BNB's position within the Bollinger Bands tells an important story. At 0.14 on the %B scale, the token is trading very close to the lower band at $582.25, while the middle band (20-day SMA) sits at $789.21. This positioning suggests BNB is significantly undervalued relative to its recent trading range.
Key resistance levels emerge at $652.15 (immediate) and $662.92 (strong), while support levels are established at $631.45 (immediate) and $621.52 (strong). The daily ATR of $52.71 indicates elevated volatility, typical during potential reversal periods.
Binance Coin Price Targets: Bull vs Bear Case Bullish Scenario The bullish case for this BNB price prediction centers on the oversold RSI condition and proximity to Bollinger Band support. A successful bounce from current levels could initially target the immediate resistance at $652.15, representing a 1.7% upside.
Breaking above $662.92 would signal a more significant reversal, potentially propelling BNB toward the 7-day SMA at $663.69. The ultimate bullish target lies near the EMA 12 at $712.86, offering approximately 11% upside from current levels.
For the Binance Coin forecast to turn decisively bullish, BNB would need to reclaim the $700 level and establish it as support, paving the way for a move toward $750-$800 by March 2026.
Bearish Scenario The bearish scenario cannot be ignored, particularly given BNB's position below all major moving averages.
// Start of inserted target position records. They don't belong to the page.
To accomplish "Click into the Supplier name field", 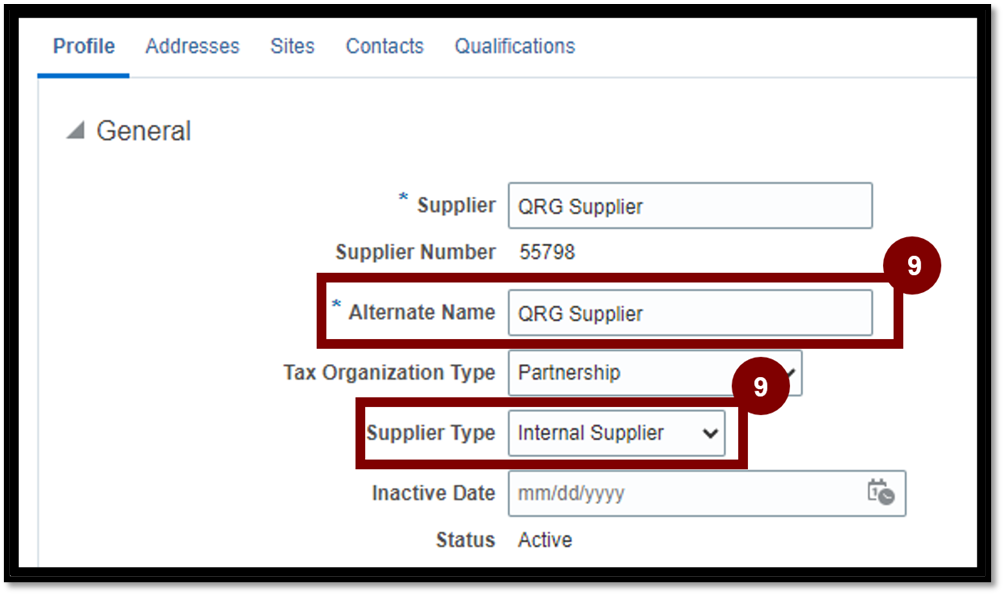I will tap(690, 206).
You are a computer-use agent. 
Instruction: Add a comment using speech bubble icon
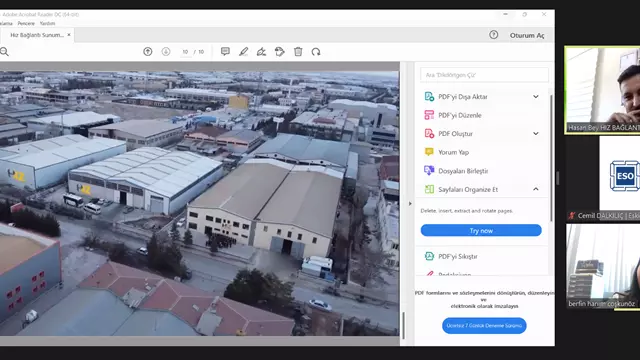pos(225,51)
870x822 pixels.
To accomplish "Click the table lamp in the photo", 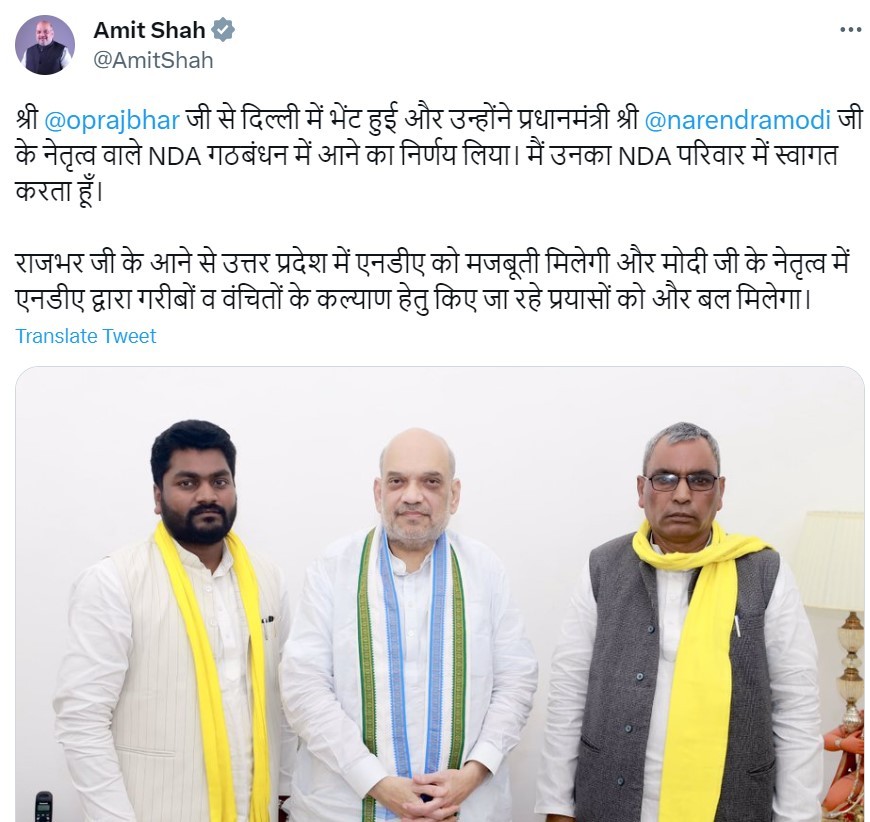I will (832, 611).
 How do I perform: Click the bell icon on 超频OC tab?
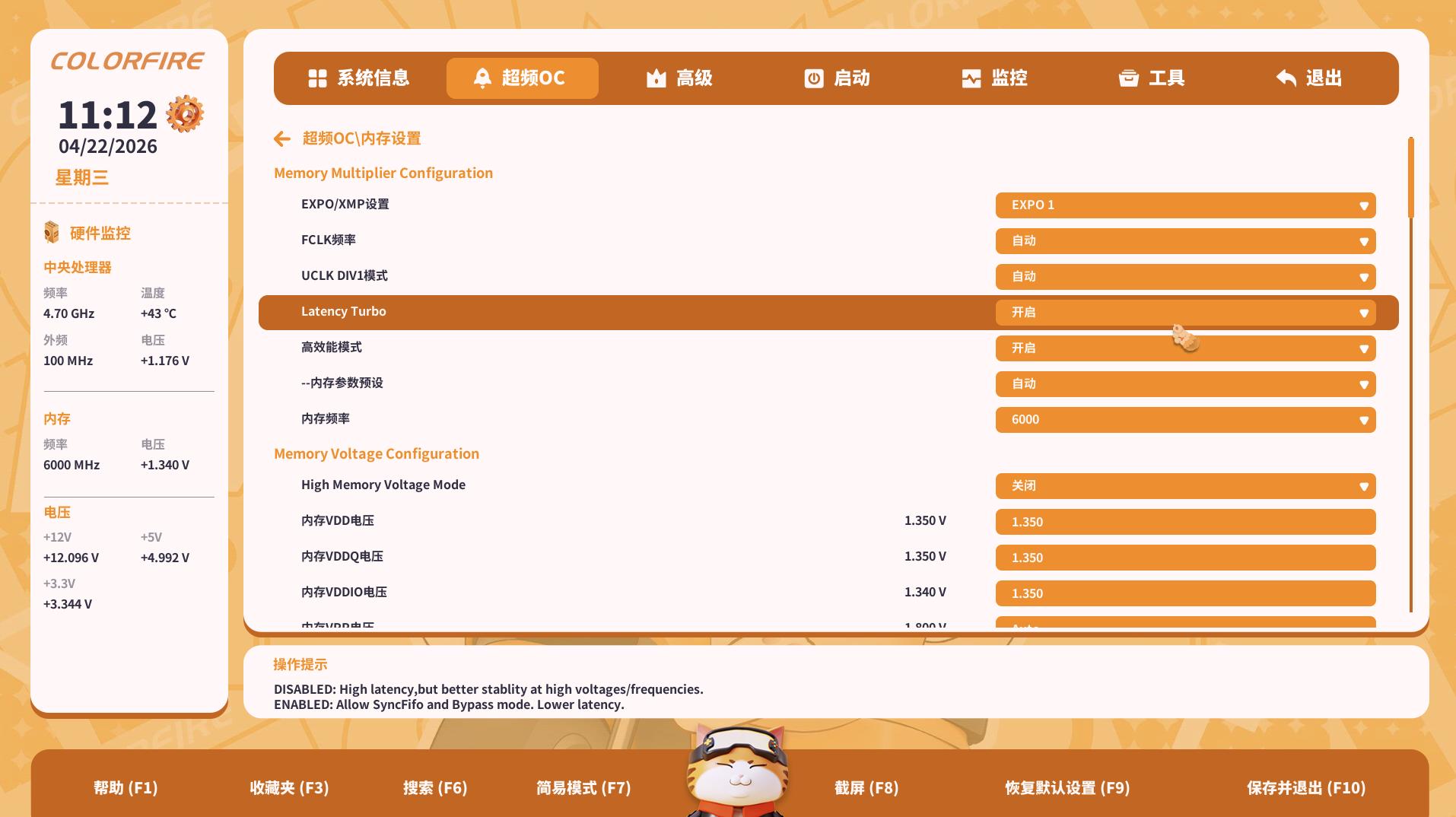(x=482, y=78)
The 20-day SMA at $789.21 and 50-day SMA at $849.70 represent significant overhead resistance that could cap any recovery attempts.
A breakdown below the strong support at $621.52 could accelerate selling toward the Bollinger Band lower boundary at $582.25. This would represent a 9% decline from current levels and could trigger further technical selling.
The most concerning bearish scenario would see BNB breaking below $580, which could open the door for a more substantial correction toward $500-$520 levels.
Should You Buy BNB? Entry Strategy The current technical setup suggests a measured approach to BNB accumulation. The oversold RSI condition presents an attractive risk-reward scenario for patient investors willing to accept short-term volatility.
Consider dollar-cost averaging into positions between $630-$650, with initial stops below $615 to limit downside risk. This strategy allows participation in any oversold bounce while maintaining capital preservation principles.
For more aggressive traders, a breakout above $665 with volume confirmation could signal the start of a more substantial recovery, justifying larger position sizes with stops moved to breakeven levels.
Conclusion This BNB price prediction anticipates a recovery toward $750-$800 by March 2026, driven primarily by oversold technical conditions and historical support levels. The confluence of deeply oversold RSI, Bollinger Band positioning, and established support levels creates a foundation for potential upside.
However, investors should remain cautious given the broader bearish momentum and significant overhead resistance. The Binance Coin forecast carries moderate confidence due to mixed technical signals, suggesting position sizing and risk management remain paramount.
This analysis is for informational purposes only and should not be considered financial advice. Cryptocurrency investments carry substantial risk, and past performance does not guarantee future results. Always conduct your own research before making investment decisions.